Excerpts from a dataset:
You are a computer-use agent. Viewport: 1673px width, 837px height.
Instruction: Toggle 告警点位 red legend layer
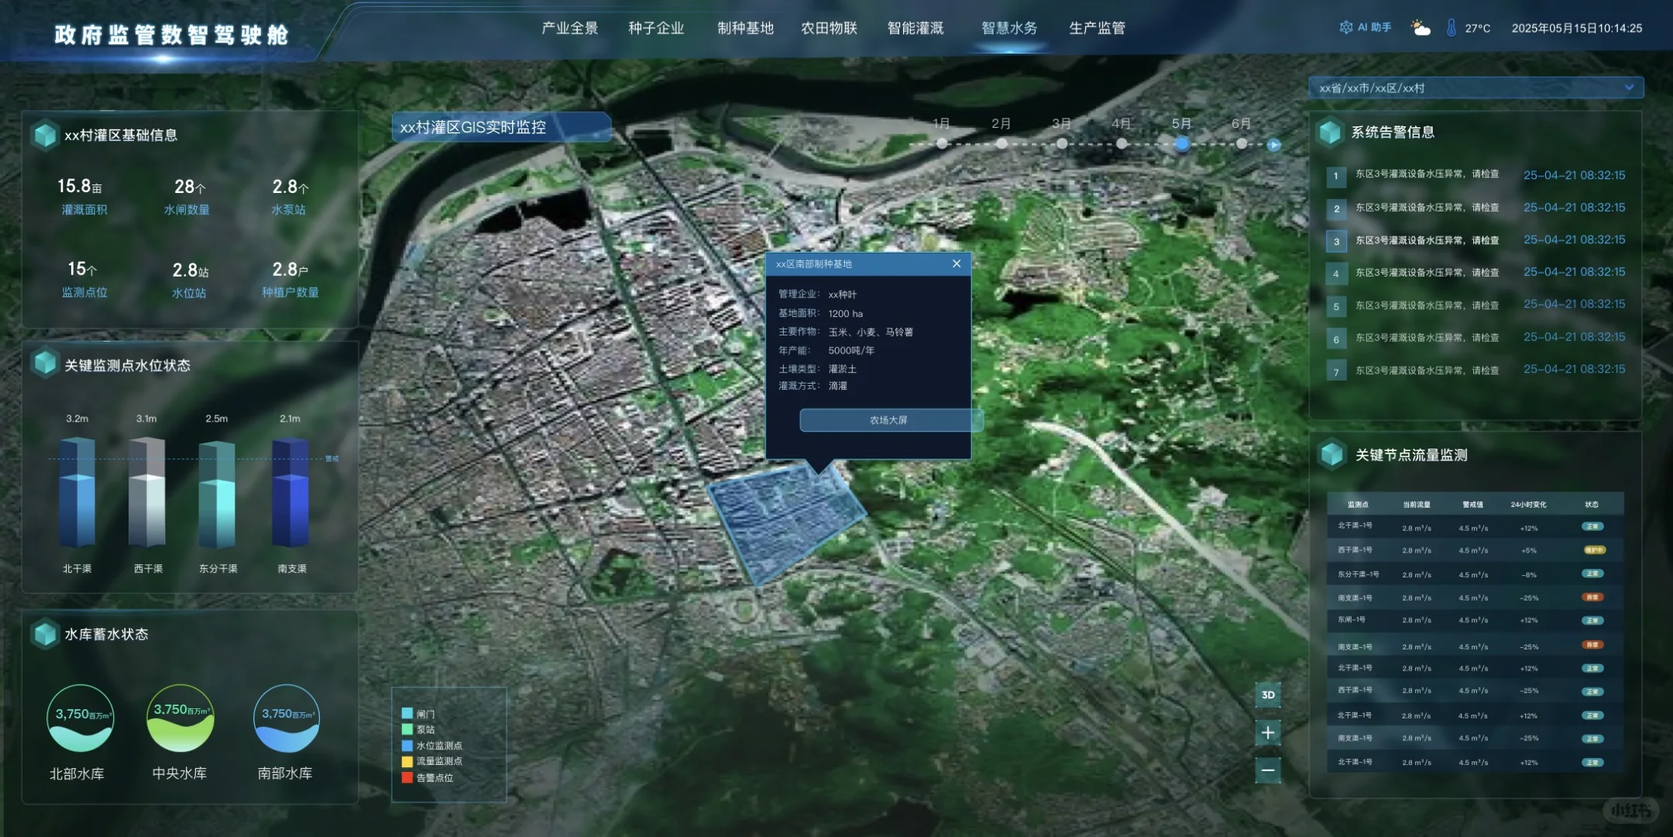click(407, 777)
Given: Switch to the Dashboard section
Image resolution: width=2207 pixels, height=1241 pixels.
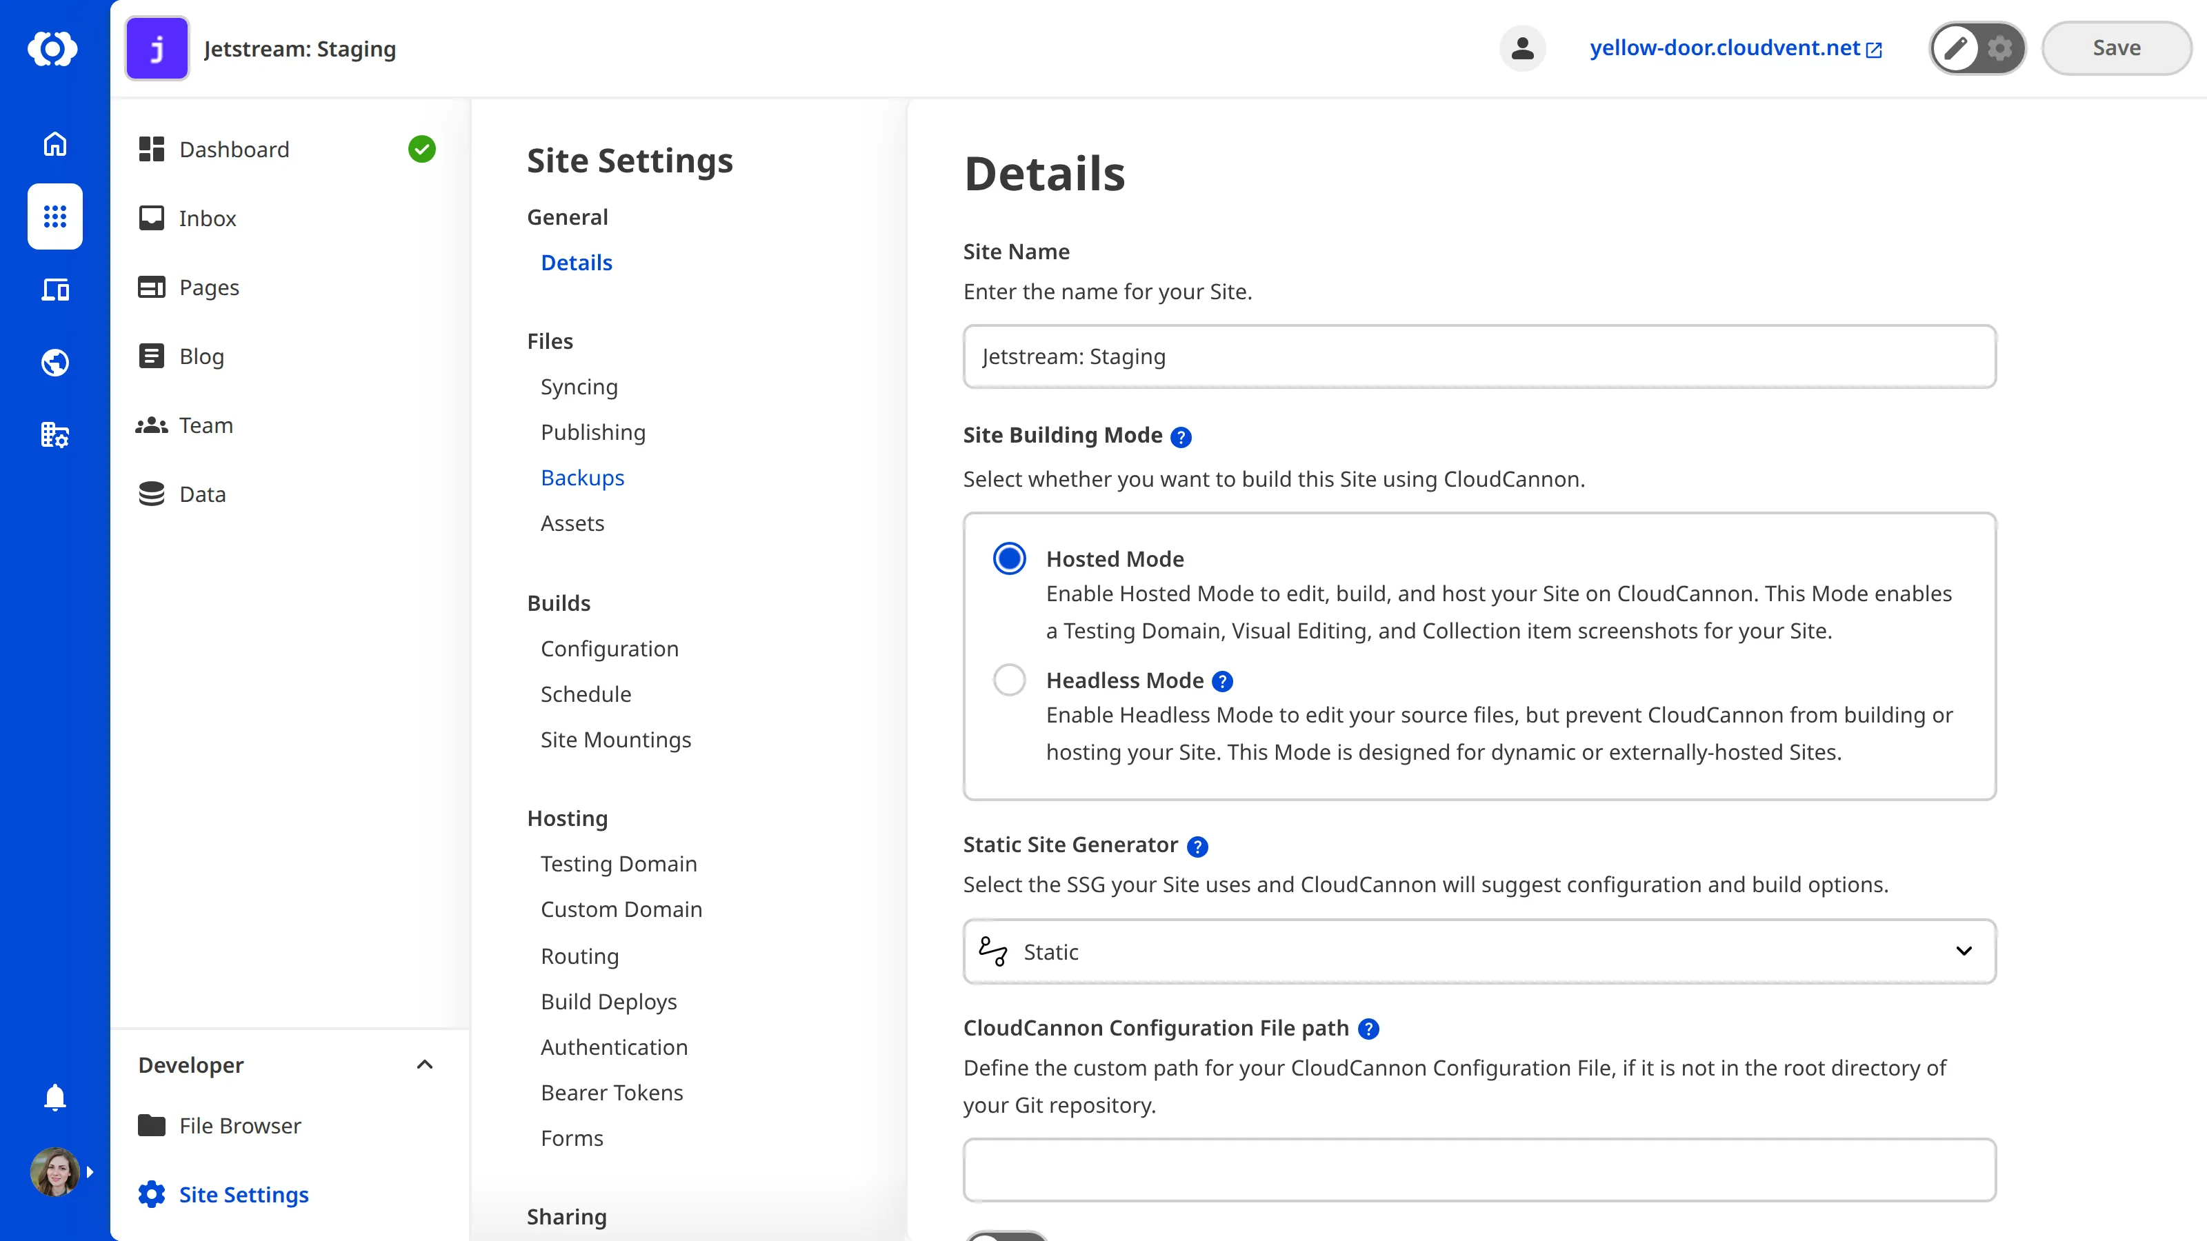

- [Goal of the exercise]: An exact copy of every entry, without pictures, should be your output.

- [Output for this exercise]:
You are a computer-use agent. Viewport: 1673px width, 837px height.
Instruction: Toggle 告警点位 red legend layer
click(407, 777)
Given: Switch to the Dashboard section
Image resolution: width=2207 pixels, height=1241 pixels.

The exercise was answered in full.